Early Voting Gives Campaigns Less Time To Win Voters Over

Montana's election administrators are asking lawmakers to allow them to open and begin counting absentee ballots earlier because the number of mailed-in ballots continues to increase.

More Montanans are taking advantage of absentee voting, and the trend is forcing campaigns to adapt quickly or get left behind.

The rapid increase in absentee voting means campaigns have less time to convince most their constituents to vote for them.

In the 2014 primary, absentee votes made up 68.9 percent of all votes cast. In the 2006 general election, only 29.5 percent of people voted absentee.

Traditionally, campaigns pushed to get out the vote in just before Election Day, but that’s too late today. Early voting also means candidates and campaigns have to advertise and send out mailers sooner.

Any registered Montana voter can vote absentee, which could account for its popularity. Some states require voters to present a reason like a health issue to receive an absentee ballot.

Early voting does help candidates better target their last-minute electioneering, said Craig Wilson, a political science professor at Montana State University – Billings.

Wilson said campaigns can check to see who has requested an absentee ballot and who has returned it. Checking those lists daily can help them focus on those voters who have yet to cast ballots.

“Once you get your absentee ballot, basically (candidates) stop sending material or making an attempt to come to your door,” Wilson said.

Absentee ballots were sent out on October 6.

Because absentee voting has grown exponentially in Montana, Wilson said he suspects most candidates haven’t been able to adequately adjust to the new reality.

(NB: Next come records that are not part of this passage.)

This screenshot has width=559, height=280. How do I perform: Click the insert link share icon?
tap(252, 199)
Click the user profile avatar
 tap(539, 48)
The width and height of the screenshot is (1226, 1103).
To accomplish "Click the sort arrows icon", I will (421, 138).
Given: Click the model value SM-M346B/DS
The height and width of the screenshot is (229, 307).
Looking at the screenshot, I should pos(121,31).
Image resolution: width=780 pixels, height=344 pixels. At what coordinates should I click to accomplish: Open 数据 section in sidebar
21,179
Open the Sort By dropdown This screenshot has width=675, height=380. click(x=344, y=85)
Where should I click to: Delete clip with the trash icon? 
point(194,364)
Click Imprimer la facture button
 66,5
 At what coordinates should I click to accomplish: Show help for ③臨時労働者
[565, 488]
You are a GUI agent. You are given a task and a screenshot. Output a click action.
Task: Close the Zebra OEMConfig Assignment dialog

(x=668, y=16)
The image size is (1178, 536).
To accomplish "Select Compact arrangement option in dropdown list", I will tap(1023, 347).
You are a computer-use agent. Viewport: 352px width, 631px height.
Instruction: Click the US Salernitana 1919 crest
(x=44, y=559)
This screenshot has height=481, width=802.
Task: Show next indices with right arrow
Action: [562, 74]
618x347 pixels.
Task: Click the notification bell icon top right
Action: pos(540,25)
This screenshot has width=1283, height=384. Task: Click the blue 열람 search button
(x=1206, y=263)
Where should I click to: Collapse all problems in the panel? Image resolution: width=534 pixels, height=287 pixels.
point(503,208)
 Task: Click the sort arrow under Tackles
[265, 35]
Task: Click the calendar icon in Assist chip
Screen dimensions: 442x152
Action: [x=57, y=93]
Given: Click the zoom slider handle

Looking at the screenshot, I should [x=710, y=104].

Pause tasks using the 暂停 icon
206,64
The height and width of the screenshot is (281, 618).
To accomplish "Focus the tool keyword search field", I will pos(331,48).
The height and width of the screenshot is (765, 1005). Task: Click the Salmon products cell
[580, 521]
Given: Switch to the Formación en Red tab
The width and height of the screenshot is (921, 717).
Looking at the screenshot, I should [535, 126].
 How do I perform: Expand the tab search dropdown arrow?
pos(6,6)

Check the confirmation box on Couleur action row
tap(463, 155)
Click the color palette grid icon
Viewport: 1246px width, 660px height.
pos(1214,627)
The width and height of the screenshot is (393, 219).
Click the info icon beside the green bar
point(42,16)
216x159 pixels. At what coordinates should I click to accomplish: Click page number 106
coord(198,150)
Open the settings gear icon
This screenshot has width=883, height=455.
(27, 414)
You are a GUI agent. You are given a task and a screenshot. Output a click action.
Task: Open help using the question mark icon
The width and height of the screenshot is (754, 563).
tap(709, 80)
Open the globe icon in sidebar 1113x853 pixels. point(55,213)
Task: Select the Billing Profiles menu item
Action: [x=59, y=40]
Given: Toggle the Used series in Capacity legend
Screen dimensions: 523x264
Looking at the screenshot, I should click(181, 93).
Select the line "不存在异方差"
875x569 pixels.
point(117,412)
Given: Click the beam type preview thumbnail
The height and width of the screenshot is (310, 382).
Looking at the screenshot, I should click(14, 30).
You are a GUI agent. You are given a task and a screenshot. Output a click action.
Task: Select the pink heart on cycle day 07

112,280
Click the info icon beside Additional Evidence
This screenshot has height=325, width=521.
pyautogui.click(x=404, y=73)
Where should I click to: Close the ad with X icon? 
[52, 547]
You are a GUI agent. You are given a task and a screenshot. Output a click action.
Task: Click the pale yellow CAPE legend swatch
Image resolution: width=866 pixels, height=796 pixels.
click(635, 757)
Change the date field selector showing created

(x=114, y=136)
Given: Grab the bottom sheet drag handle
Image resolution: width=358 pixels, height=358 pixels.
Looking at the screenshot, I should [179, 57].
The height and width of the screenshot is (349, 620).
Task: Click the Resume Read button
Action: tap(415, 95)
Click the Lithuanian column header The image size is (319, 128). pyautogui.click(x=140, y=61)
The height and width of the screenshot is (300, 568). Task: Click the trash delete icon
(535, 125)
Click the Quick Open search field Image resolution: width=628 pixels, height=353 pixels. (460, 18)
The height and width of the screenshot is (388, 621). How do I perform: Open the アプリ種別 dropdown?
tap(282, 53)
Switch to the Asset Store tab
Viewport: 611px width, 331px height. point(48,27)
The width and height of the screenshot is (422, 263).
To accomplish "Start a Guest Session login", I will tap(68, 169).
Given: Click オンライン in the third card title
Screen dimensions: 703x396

“The reality is you need to be running full bore and have everything running on television up before October 6,” he said.

Yellowstone County, where Wilson lives, has the most absentee voters. More than 50 percent of its voters had returned ballots as of Oct. 24.

Although mail-in ballots are credited with increasing voter turnout, Wilson said undecided voters may want to wait to get latest information. Late debates and late-breaking revelations about the candidates could make voters change their minds.

“Voters have gone to the elections office and wanted their mail in ballot back because they wanted to change their vote,” he said. “It’s too late for about half of the electorate.”

Once absentee ballots go out, campaigns spend less time promoting themselves and more time trying to get voters to return their ballots, said Bowen Greenwood, executive director of the Montana Republican Party.

“In a lot of cases they’ll try to make phone calls and see if they’ve voted and things like that,” he said.

Greenwood said organizations like Forward Montana, which promote voter turnout, also encourage citizens to return their ballots.

He too believes absentee voting is here to stay. Candidates have no choice but to accommodate it.

“It makes a huge difference,” he said. “The best advice is to go as hard as you can, as soon as you can.”